:: Aim of the task ::
Set out every line of the rows below as a Markdown table with the columns "No." and "Line", numbering each line in order and skipping blank lines.

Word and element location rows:

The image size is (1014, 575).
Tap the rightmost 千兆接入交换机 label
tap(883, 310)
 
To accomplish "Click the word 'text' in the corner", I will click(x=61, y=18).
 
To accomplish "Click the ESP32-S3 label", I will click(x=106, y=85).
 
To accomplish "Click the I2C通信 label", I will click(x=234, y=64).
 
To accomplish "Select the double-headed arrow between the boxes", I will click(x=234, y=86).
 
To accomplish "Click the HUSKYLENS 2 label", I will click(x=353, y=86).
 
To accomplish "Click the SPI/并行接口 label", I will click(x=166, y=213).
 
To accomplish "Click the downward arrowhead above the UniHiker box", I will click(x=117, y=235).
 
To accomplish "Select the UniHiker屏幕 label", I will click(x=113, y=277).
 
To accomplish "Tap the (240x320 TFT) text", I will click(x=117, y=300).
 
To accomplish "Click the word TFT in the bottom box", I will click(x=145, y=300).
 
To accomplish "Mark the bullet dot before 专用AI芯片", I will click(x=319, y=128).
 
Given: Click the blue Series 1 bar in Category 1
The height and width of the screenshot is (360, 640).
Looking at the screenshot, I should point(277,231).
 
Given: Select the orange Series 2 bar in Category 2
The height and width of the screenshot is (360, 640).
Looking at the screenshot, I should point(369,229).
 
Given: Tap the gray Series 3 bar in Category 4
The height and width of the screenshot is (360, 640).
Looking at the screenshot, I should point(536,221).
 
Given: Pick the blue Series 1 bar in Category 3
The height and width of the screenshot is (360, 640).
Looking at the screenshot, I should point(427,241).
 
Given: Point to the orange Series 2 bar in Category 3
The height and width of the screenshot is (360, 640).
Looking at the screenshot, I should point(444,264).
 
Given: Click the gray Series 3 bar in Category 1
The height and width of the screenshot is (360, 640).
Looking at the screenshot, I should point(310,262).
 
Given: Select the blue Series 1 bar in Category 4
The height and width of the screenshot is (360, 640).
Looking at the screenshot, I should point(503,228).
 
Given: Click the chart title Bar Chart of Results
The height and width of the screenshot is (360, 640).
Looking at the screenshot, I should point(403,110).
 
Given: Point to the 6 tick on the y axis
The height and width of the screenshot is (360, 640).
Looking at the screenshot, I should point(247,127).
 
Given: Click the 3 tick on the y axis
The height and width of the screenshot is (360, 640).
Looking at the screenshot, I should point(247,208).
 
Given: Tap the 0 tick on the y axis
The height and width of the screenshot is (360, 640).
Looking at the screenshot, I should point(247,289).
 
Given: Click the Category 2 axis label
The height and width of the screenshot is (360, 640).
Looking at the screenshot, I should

:: Exercise result ::
| No. | Line |
|---|---|
| 1 | The image size is (1014, 575). |
| 2 | Tap the rightmost 千兆接入交换机 label |
| 3 | tap(883, 310) |
| 4 | To accomplish "Click the word 'text' in the corner", I will click(x=61, y=18). |
| 5 | To accomplish "Click the ESP32-S3 label", I will click(x=106, y=85). |
| 6 | To accomplish "Click the I2C通信 label", I will click(x=234, y=64). |
| 7 | To accomplish "Select the double-headed arrow between the boxes", I will click(x=234, y=86). |
| 8 | To accomplish "Click the HUSKYLENS 2 label", I will click(x=353, y=86). |
| 9 | To accomplish "Click the SPI/并行接口 label", I will click(x=166, y=213). |
| 10 | To accomplish "Click the downward arrowhead above the UniHiker box", I will click(x=117, y=235). |
| 11 | To accomplish "Select the UniHiker屏幕 label", I will click(x=113, y=277). |
| 12 | To accomplish "Tap the (240x320 TFT) text", I will click(x=117, y=300). |
| 13 | To accomplish "Click the word TFT in the bottom box", I will click(x=145, y=300). |
| 14 | To accomplish "Mark the bullet dot before 专用AI芯片", I will click(x=319, y=128). |
| 15 | Given: Click the blue Series 1 bar in Category 1 |
| 16 | The height and width of the screenshot is (360, 640). |
| 17 | Looking at the screenshot, I should point(277,231). |
| 18 | Given: Select the orange Series 2 bar in Category 2 |
| 19 | The height and width of the screenshot is (360, 640). |
| 20 | Looking at the screenshot, I should point(369,229). |
| 21 | Given: Tap the gray Series 3 bar in Category 4 |
| 22 | The height and width of the screenshot is (360, 640). |
| 23 | Looking at the screenshot, I should point(536,221). |
| 24 | Given: Pick the blue Series 1 bar in Category 3 |
| 25 | The height and width of the screenshot is (360, 640). |
| 26 | Looking at the screenshot, I should point(427,241). |
| 27 | Given: Point to the orange Series 2 bar in Category 3 |
| 28 | The height and width of the screenshot is (360, 640). |
| 29 | Looking at the screenshot, I should point(444,264). |
| 30 | Given: Click the gray Series 3 bar in Category 1 |
| 31 | The height and width of the screenshot is (360, 640). |
| 32 | Looking at the screenshot, I should point(310,262). |
| 33 | Given: Select the blue Series 1 bar in Category 4 |
| 34 | The height and width of the screenshot is (360, 640). |
| 35 | Looking at the screenshot, I should point(503,228). |
| 36 | Given: Click the chart title Bar Chart of Results |
| 37 | The height and width of the screenshot is (360, 640). |
| 38 | Looking at the screenshot, I should point(403,110). |
| 39 | Given: Point to the 6 tick on the y axis |
| 40 | The height and width of the screenshot is (360, 640). |
| 41 | Looking at the screenshot, I should point(247,127). |
| 42 | Given: Click the 3 tick on the y axis |
| 43 | The height and width of the screenshot is (360, 640). |
| 44 | Looking at the screenshot, I should point(247,208). |
| 45 | Given: Tap the 0 tick on the y axis |
| 46 | The height and width of the screenshot is (360, 640). |
| 47 | Looking at the screenshot, I should point(247,289). |
| 48 | Given: Click the Category 2 axis label |
| 49 | The height and width of the screenshot is (360, 640). |
| 50 | Looking at the screenshot, I should |